#### Brief
Please restate exactly the lines from the one holding "Open the Withdraws page" to the end of the material, including both ends and excluding every picture.

#### Record set
-- Opening Marker --

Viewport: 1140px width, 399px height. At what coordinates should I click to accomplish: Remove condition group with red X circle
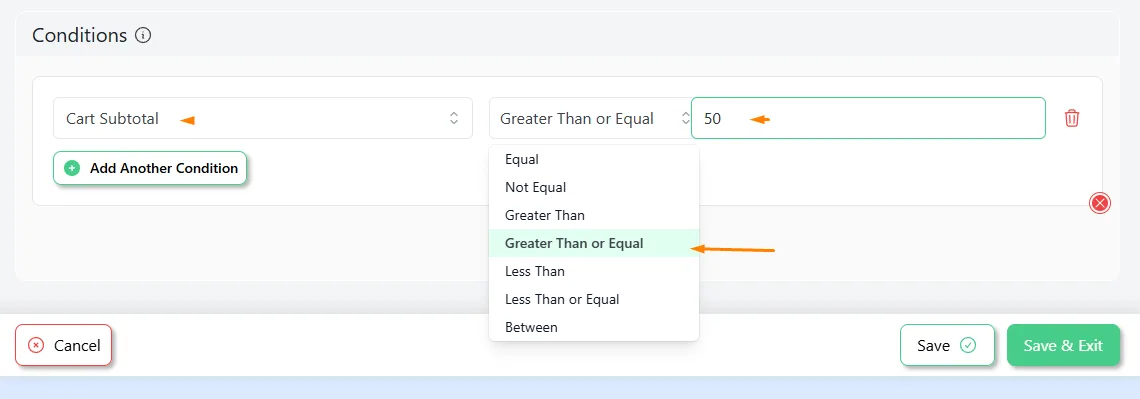point(1100,203)
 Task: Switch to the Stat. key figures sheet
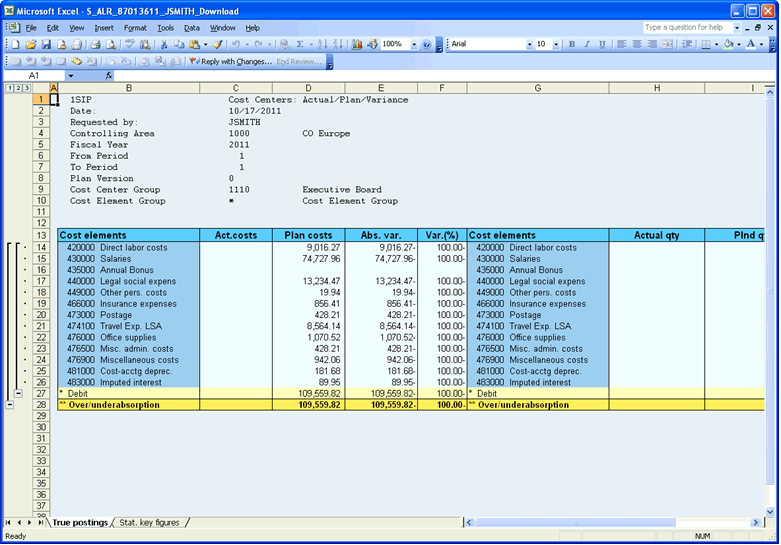[x=151, y=522]
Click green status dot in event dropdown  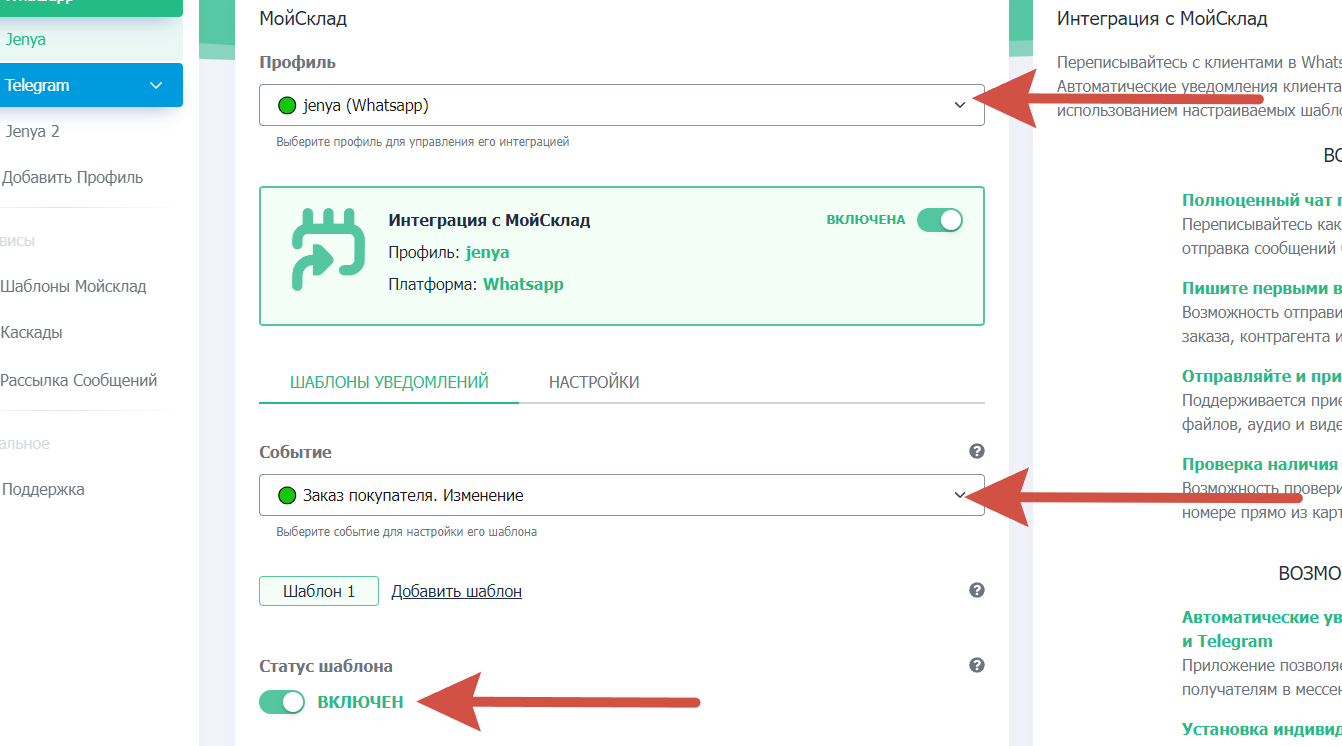pos(287,495)
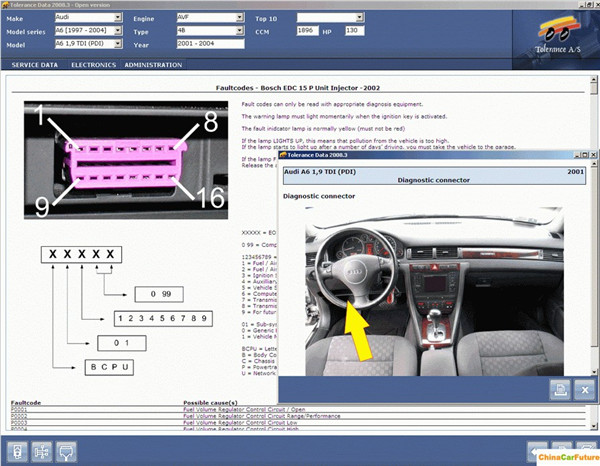Viewport: 600px width, 466px height.
Task: Open the ELECTRONICS menu
Action: pos(93,65)
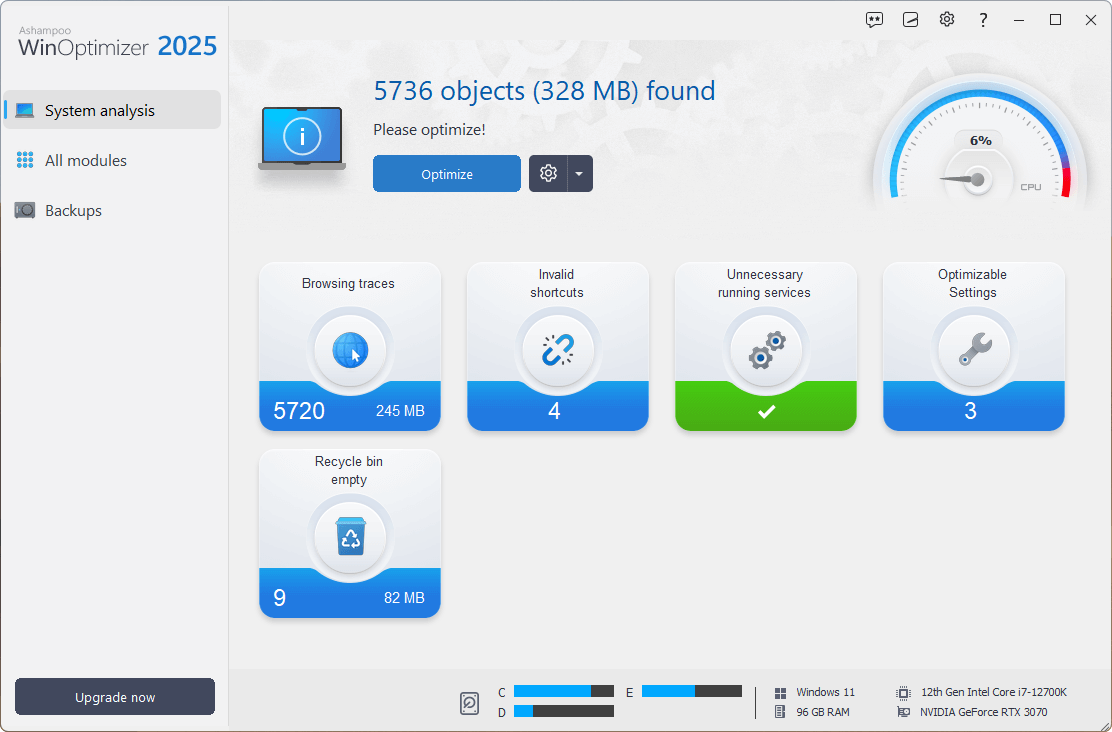Click the Backups camera icon in sidebar
Screen dimensions: 1112x732
pyautogui.click(x=24, y=210)
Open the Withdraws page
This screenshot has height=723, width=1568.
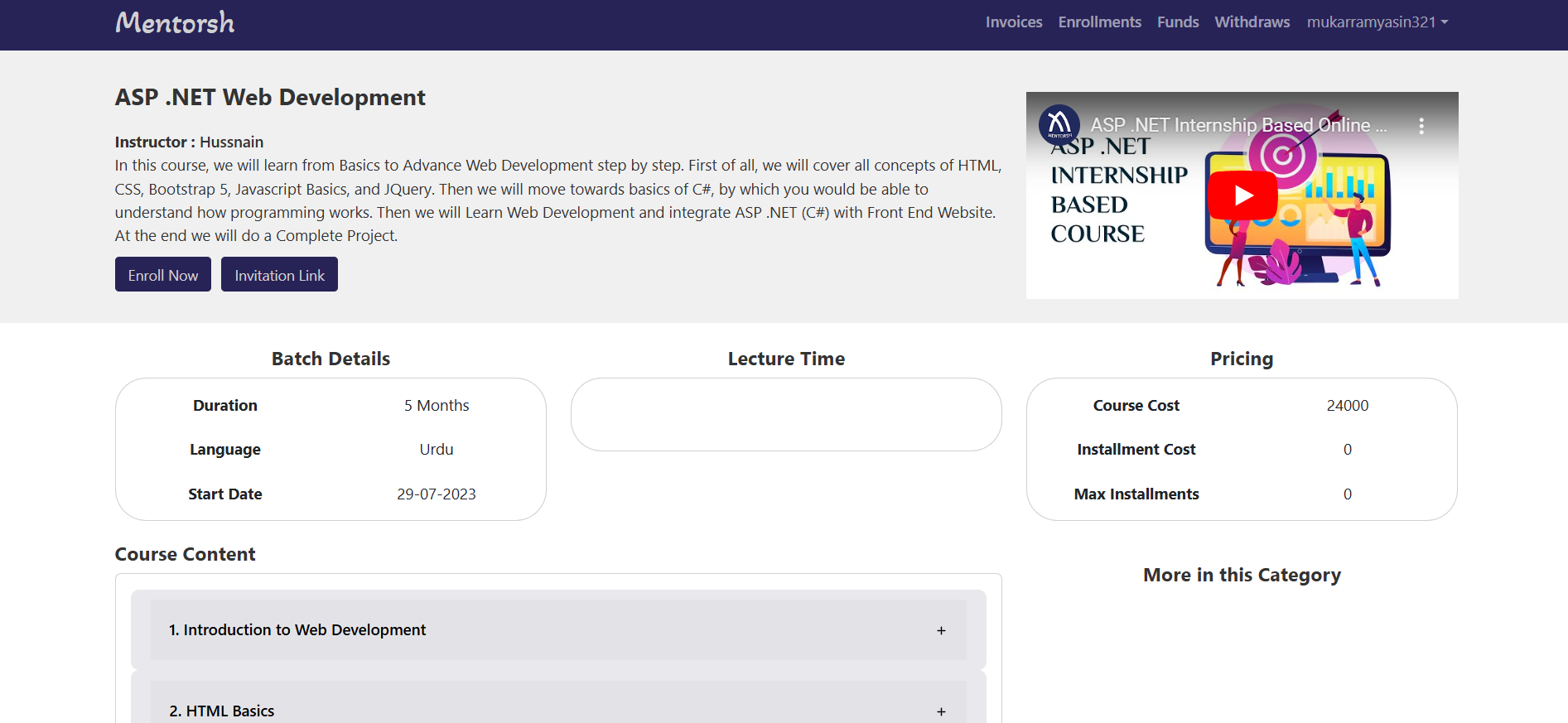(x=1252, y=22)
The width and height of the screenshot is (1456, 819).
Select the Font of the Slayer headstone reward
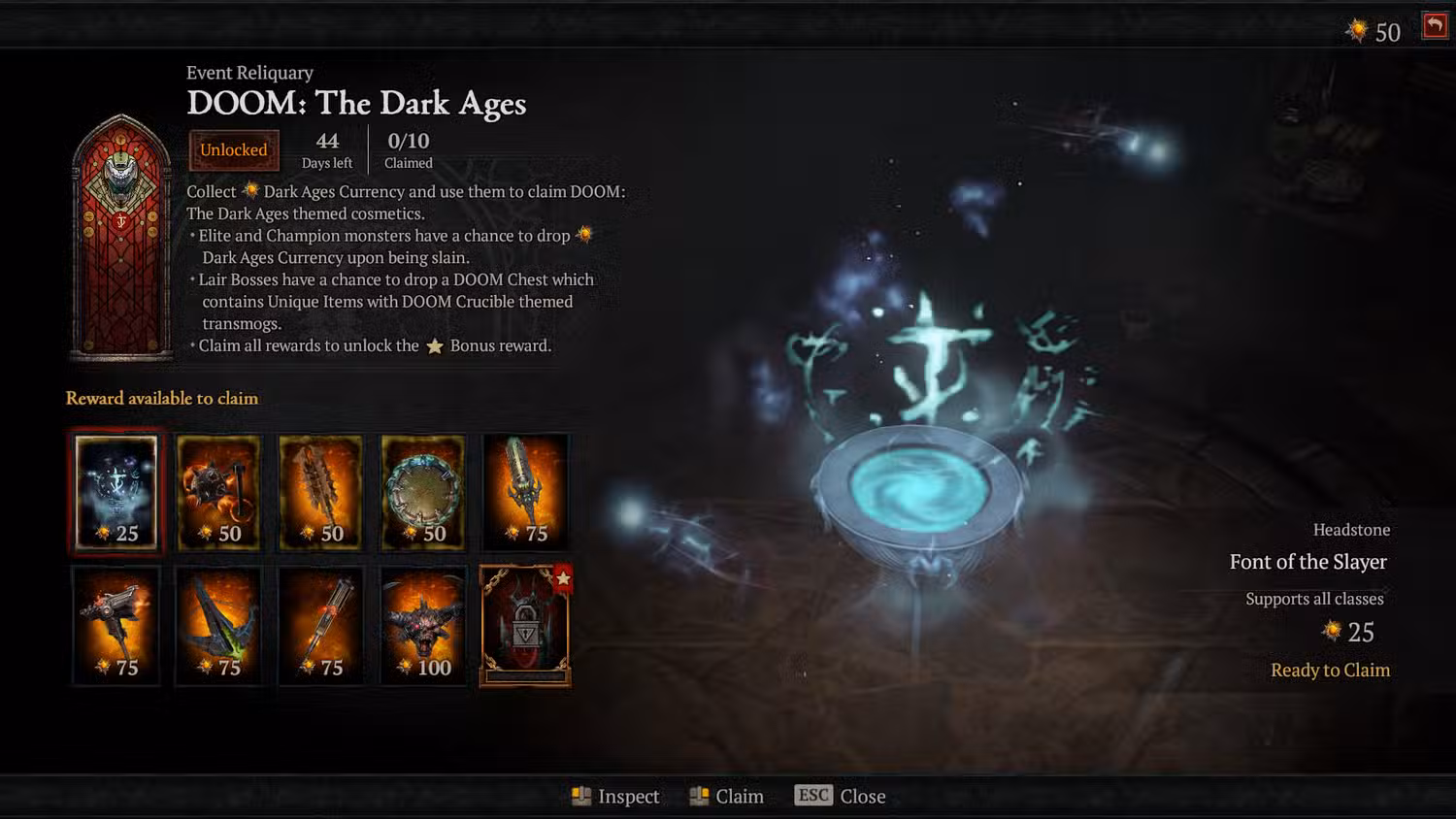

-- Closing Marker --

#### Exercise response
Open the Withdraws page
This screenshot has height=723, width=1568.
(x=1252, y=22)
The width and height of the screenshot is (1456, 819).
Select the Font of the Slayer headstone reward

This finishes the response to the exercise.